Philip Cole has a background in science. His work is driven by the enjoyment of a process that he has developed using polyester resin and pigment to make paintings exploring both visual and verbal language.


Tour 4
Dave Stephens and Victoria Melody
Sunday 16th May
2.00 – 4.00pm

Dave Stephens’ work deals with perceptions of reality and the influence of our imagination on this experience. Beginning as a performance artist in the 1970s, he now works primarily with sculpture, although performative aspects remain important to his working process.

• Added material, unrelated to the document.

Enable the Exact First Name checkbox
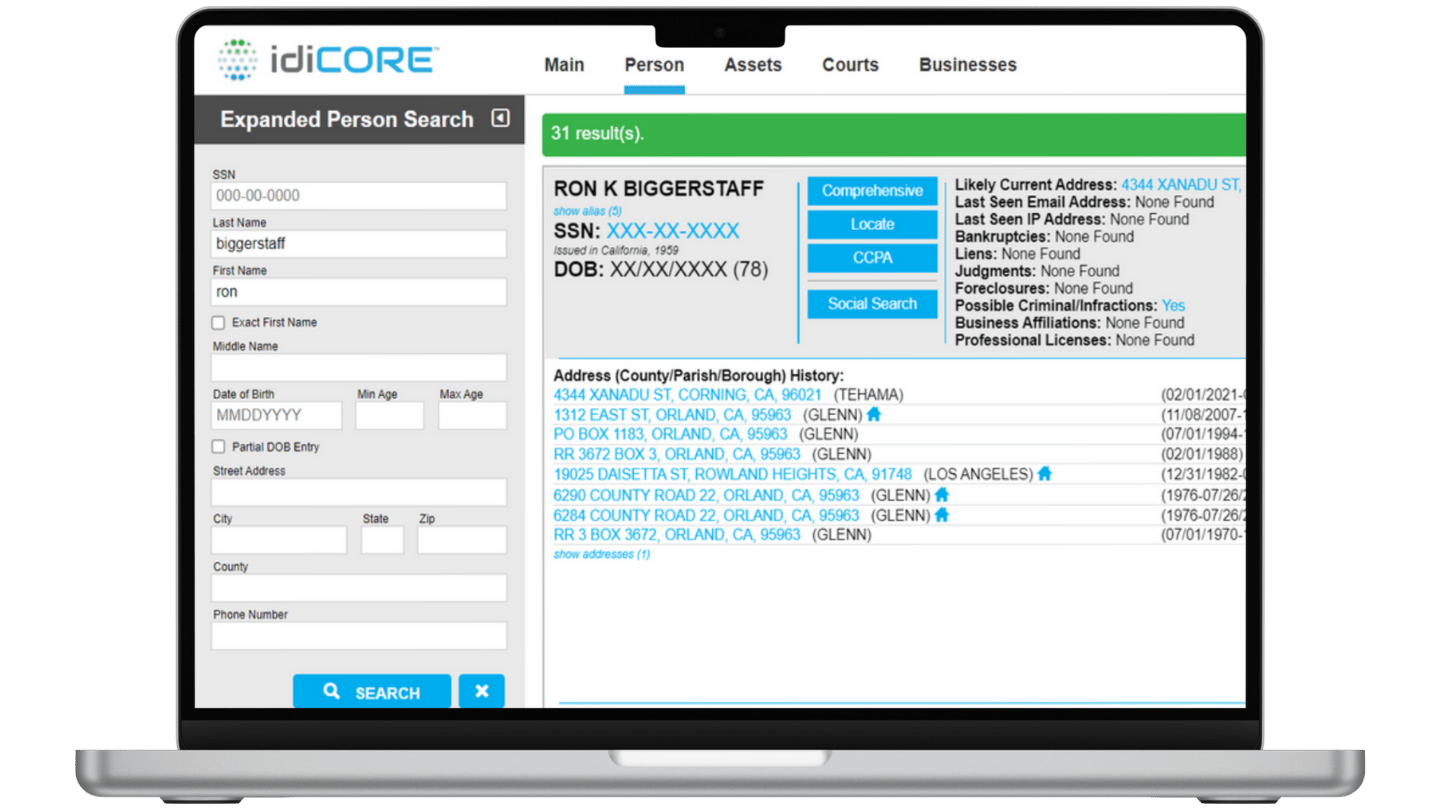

His work Mr Day @ Hove Museum, a collaborative film with Matt Page, will be showing at Hove Museum during the Brighton Festival.

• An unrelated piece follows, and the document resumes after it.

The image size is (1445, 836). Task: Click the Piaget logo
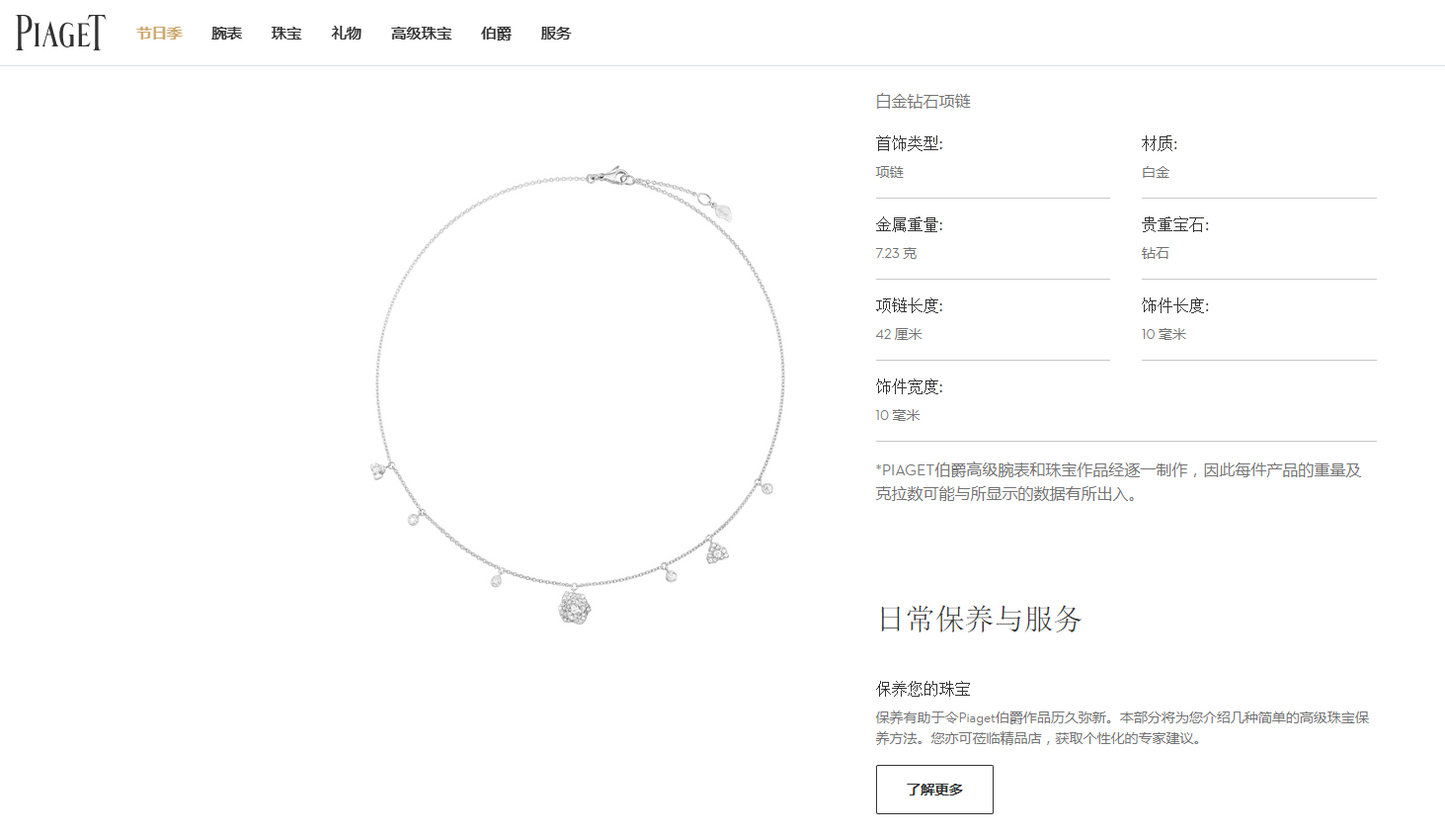[60, 33]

Victoria Melody is a filmmaker, performer and curator. Her work examines everyday life and often has the quality of ethnographic observational research. Her (often humorous) video and performance works respond to the rules and stereotypes that define our national identity and character.


Tour 5
Karin Mori and David Miles
Saturday 22nd May
2.00 – 4.00pm

Karin Mori’s recent work concentrates on drawing, celebrating its range and flexibility. She employs personal motifs that emerge out of her strong ties with the Hawaiian Islands, and creates interior landscapes in which memory and imagination mingle and proliferate. The viewer is invited to enter into the compositions and experience their own associations and perceptual shifts.


David Miles’ current work is composed of cut-card pieces and mobiles. These bear a strong narrative element, derived from personal stories, local news items or more generic observations. His use of mobiles encourages different readings of the story as individual components move slowly through space, casting their shadows on the gallery wall.


Tour 6
Monica Ross and Jayne Wilson
Sunday 23rd May
2.00 – 4.00pm


Monica Ross is an artist whose work encompasses performance, installation, video and text. Pre-occupied with the way in which culture, politics and technology shape experiences of time, her recent work ‘anniversary- an act of memory’ involves solo and collective recitations, from memory, of the preamble and all 30 articles of the Universal Declaration of Human Rights.


Jayne Wilson’s work is often made in response to specific locations and combines investigations into social and historical context with her observed and emotional response to place. She works with drawing, printmaking and collage techniques, and more recently time-based media, including sound and film installations.